Vosges : il tombe sur un obus encore actif et le dépose devant la gendarmerie

Publié le par Le Point

L'engin, datant de la Seconde Guerre mondiale, a été désamorcé devant le bâtiment par une équipe de démineurs, raconte « Vosges Matin ».

Les gendarmes des Vosges étaient remontés sur Facebook. (Photo d'illustration) © DENIS CHARLET / AFP

Les gendarmes des Vosges étaient remontés sur Facebook. (Photo d'illustration) © DENIS CHARLET / AFP

« Quitte à déposer quelque chose devant une gendarmerie, préférez un petit mot de soutien ou un joli dessin. » Le début du message posté sur Facebook par la gendarmerie des Vosges dimanche semble prendre l'événement de manière légère. Mais le reste du texte l'est beaucoup moins : « Cet obus trouvé par un promeneur en forêt et laissé devant la brigade de Châtel-sur-Moselle nous a mobilisés de longues heures samedi après-midi… » écrivent les gendarmes à côté de la photo de l'engin dans un sac plastique.

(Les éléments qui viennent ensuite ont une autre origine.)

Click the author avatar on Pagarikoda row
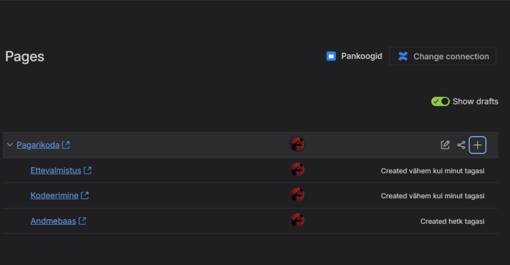 click(x=297, y=144)
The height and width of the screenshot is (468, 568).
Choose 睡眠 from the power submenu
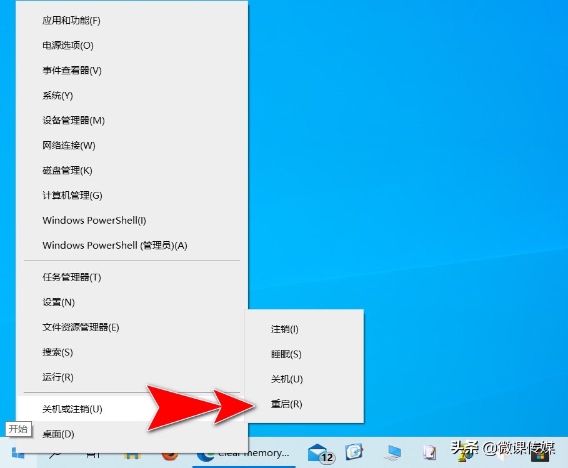286,354
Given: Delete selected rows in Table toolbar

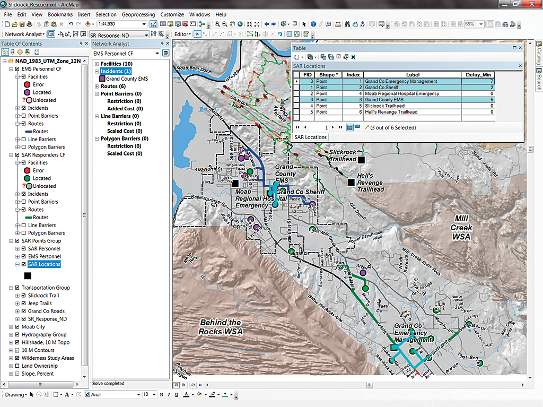Looking at the screenshot, I should [353, 57].

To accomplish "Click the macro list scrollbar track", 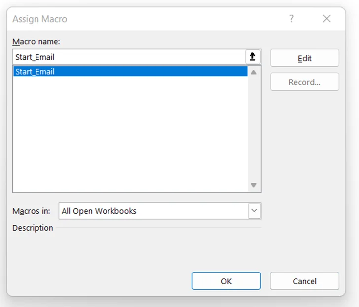I will point(254,128).
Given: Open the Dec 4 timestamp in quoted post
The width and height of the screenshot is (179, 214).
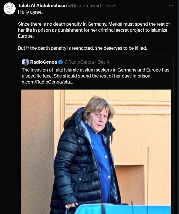Looking at the screenshot, I should click(x=104, y=62).
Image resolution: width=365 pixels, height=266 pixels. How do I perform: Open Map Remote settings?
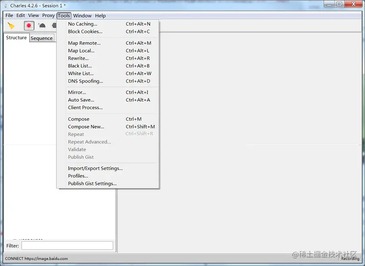84,43
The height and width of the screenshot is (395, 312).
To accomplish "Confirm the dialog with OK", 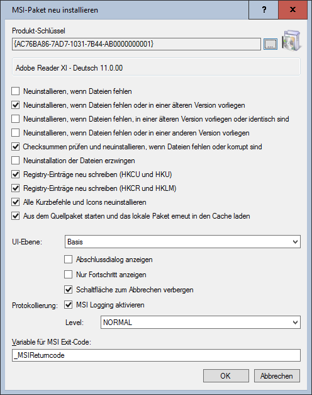I will pyautogui.click(x=226, y=376).
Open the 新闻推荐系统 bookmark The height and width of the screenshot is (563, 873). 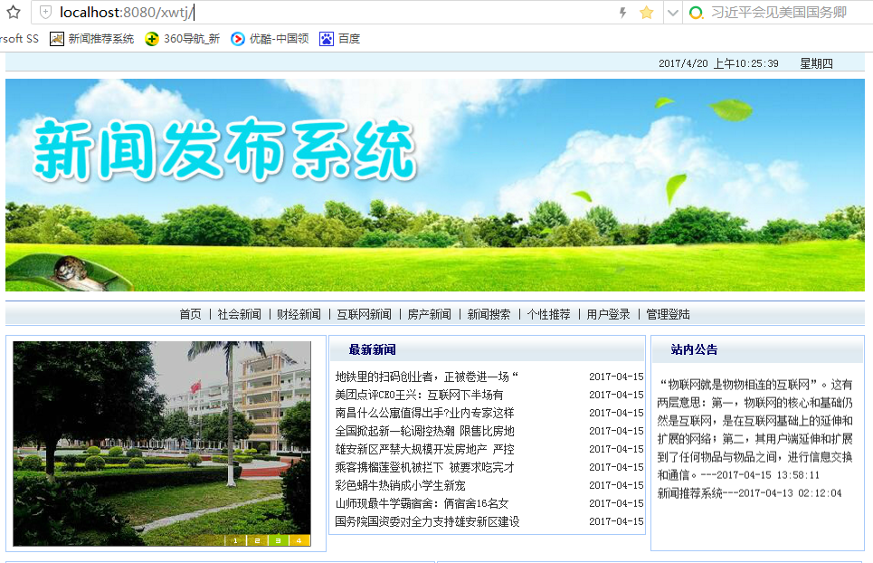(92, 38)
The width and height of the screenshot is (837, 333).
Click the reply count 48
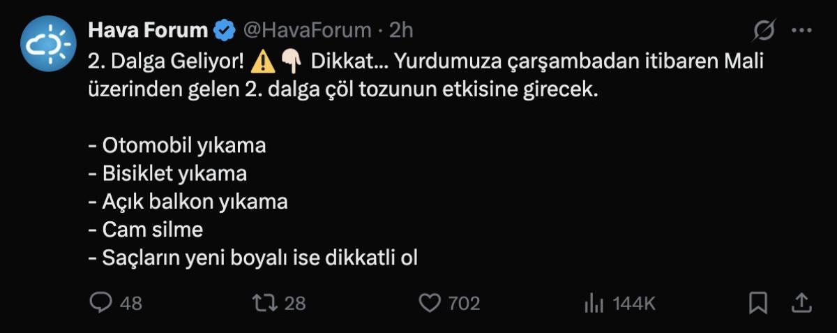[x=131, y=303]
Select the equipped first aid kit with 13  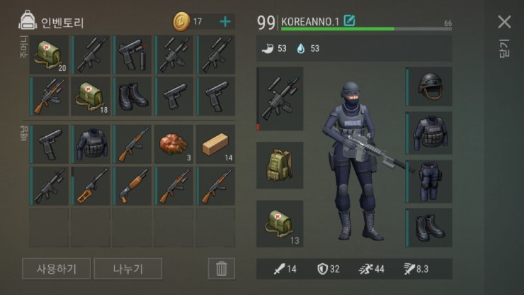tap(280, 223)
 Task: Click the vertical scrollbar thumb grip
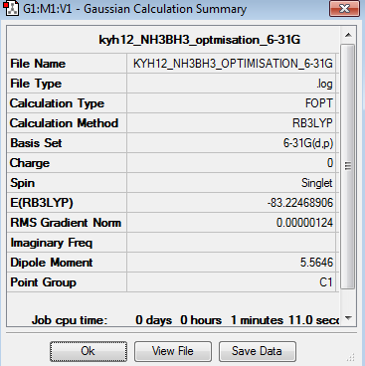pos(348,166)
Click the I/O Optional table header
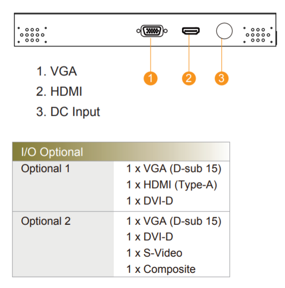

Un homme, qui est tombé sur cet obus encore actif dans une forêt des Vosges, a en effet déposé l'engin devant la brigade de gendarmerie, rapporte Vosges Matin. Samedi, cet habitant de Châtel-sur-Moselle part en forêt pour une promenade et trouve un obus encore intact utilisé pendant la Seconde Guerre mondiale. Au lieu d'appeler la police pour signaler sa découverte, l'individu emporte l'engin pour le déposer à la brigade de gendarmerie de Châtel.

L'obus toujours actif

Sur place, les gendarmes se retrouvent à définir un périmètre de sécurité autour du bâtiment situé en plein milieu de la commune et à quelques mètres de plusieurs habitations. L'obus est alors déposé devant la gendarmerie, avant l'intervention d'une équipe de démineurs venue de Colmar. Les conséquences auraient pu être dramatiques. Les professionnels, en inspectant l'objet, découvrent que l'obus est encore actif et qu'il aurait pu à tout moment exploser. L'engin est finalement désamorcé de justesse. Pour que l'histoire ne se répète pas, la gendarmerie des Vosges distille ses conseils : « Ne pas manipuler l'engin suspect, le protéger, le masquer des vues, baliser la zone, ne pas se fier aux « connaisseurs » et surtout « composez le 17 ».